There are two good reasons why a country might need more reserves than it has maturing external debt. The first is that it has an ongoing current account deficit. A country arguably should hold reserves to survive one year without any external financing – the sum of the current account and short-term external debt. The other is that a country has lots of domestic foreign currency deposits.

Neither applies to China. China’s runs a $200 to $300 billion current account surplus, so its one year external financing need is now around $500 billion. China has a relatively modest $250-$300 billion in foreign currency sight deposits, and just under $600 billion in domestic foreign currency deposits (to put that in context, it is about 5 percent of GDP). It would take just over a trillion in reserves to cover China’s external (short-term debt) and internal (domestic fx sight deposits) fx liquidity need.

The $2.7 trillion number (or $2.6 trillion) stems from the initial application of the IMF’s new (and in my view flawed) reserve metric to China. The IMF’s metric revived M2 to reserves as an important indicator of reserve adequacy, and China is off the charts on this indicator (China has very little external debt, but a very large domestic deposit base – so a composite indicator that includes the domestic deposit base gets a very different result than metrics that focus on external debt). In the composite indicator, emerging economies with a fixed exchange rate and an open capital account need to hold 10% of M2 in reserves. That alone is about over 20% of China’s GDP – as China’s M2 to GDP ratio is a bit over 200%. For China, the weighted contributions from short-term debt, “exports” (the IMF uses exports rather than imports) and long-term external liabilities are trivial. For China, the entire reserve need more or less comes from one of the four variables in the IMF’s composite indicator ( more here).

But that calculation is now outdated. The IMF has refined its metric to give more weight to the presence of capital controls, and China has tightened its controls. Assuming that there are capital controls, the IMF metric indicates that China would be fine with $1.8 trillion in reserves (though that sum rises over the course of 2017, thanks to the ongoing growth in M2 as a share of GDP).**

I am not a fan of the even the updated new metric. I am not a big fan of composite metrics in general. And if you are going to use a composite metric, I think the composite metric should put more weight on foreign currency deposits than domestic currency deposits, while the IMF’s metric typically weights all domestic deposits at 5%. The IMF’s metric thus ignores one of the key insights of balance sheet analysis.
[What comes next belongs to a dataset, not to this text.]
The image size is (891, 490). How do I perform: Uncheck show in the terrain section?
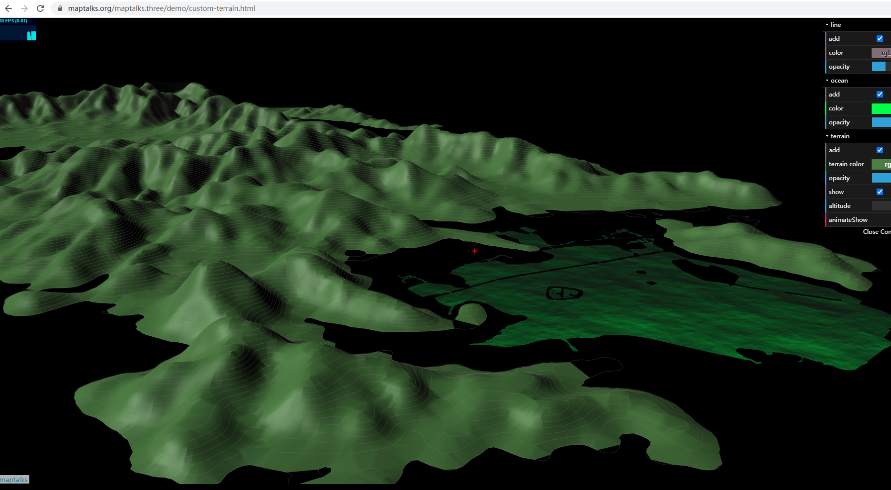point(880,192)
No matter. The world would be in a better place if there was a broad recognition that China can burn through another $1 trillion in reserves and, with $2 trillion still in reserves, be above every nearly all metrics of reserve adequacy.

This isn’t to downplay the scale of China’s reserve loss. The BoP data shows a reserve outflow of a bit more than $440 billion in 2016. That is significant. But I suspect that much of the outflow that led to the fall actually was the state actors. The build up of foreign assets in the banks, loans from the state banks to the world and easily controllable portfolio outflows from large institutions likely accounted for about $250 billion of the total fall in reserves. This leaves the true fall in the total foreign assets of China’s state sector at more like $200 billion. Still big, but not quite as big.

Set that debate aside though.

The reason for concern about China is the rapid pace of the reserve decline, not the risk that China is about to run out of reserves. China might conclude it doesn’t want to continue to finance outflows with reserves, in which case its currency would depreciate until the trade surplus was large enough to finance the outflow.

One final point. The IMF’s initial metric implied China needed far more reserves, relative to its GDP, than other emerging markets economies – more than Brazil, more than Turkey, more than Russia, more than Ukraine (see this post, or play with the IMF’s data tool***). That never made sense to me, even though China does have a more managed exchange rate than most. Domestic capital flight can force a country off a peg, no doubt – but the negative macroeconomic impact of a depreciation is proportionate to the amount of foreign currency debt in the economy, not the size of the domestic deposit base.

* The IMF metric uses exports rather than the traditional imports, but China is just fine using exports too. China’s export to GDP ratio has come down after the global financial crisis.
** In the absence of capital controls, the IMF’s latest reserve metric spreadsheet suggests China now needs more than $2.7 trillion using the 10% of M2 weighting, incidentally. The estimated 2017 reserve need is — gulp — $3.3 trillion. One way of interpreting that is that China lacks the reserves to open its financial account if it wants to continue to manage its exchange rate. Another way of interpreting it is that the metric doesn’t really work for an M2 to GDP outlier like China.
*** The IMF’s reserve data interface is now quite useful. And all the underlying data is available in a convenient spreadsheet. That makes it easy to check out the contribution of various components. I would be thrilled if the IMF added the foreign currency/ domestic currency split of M2 so that those of us who are interested in the foreign currency deposit base would have a new resource for cross country comparison.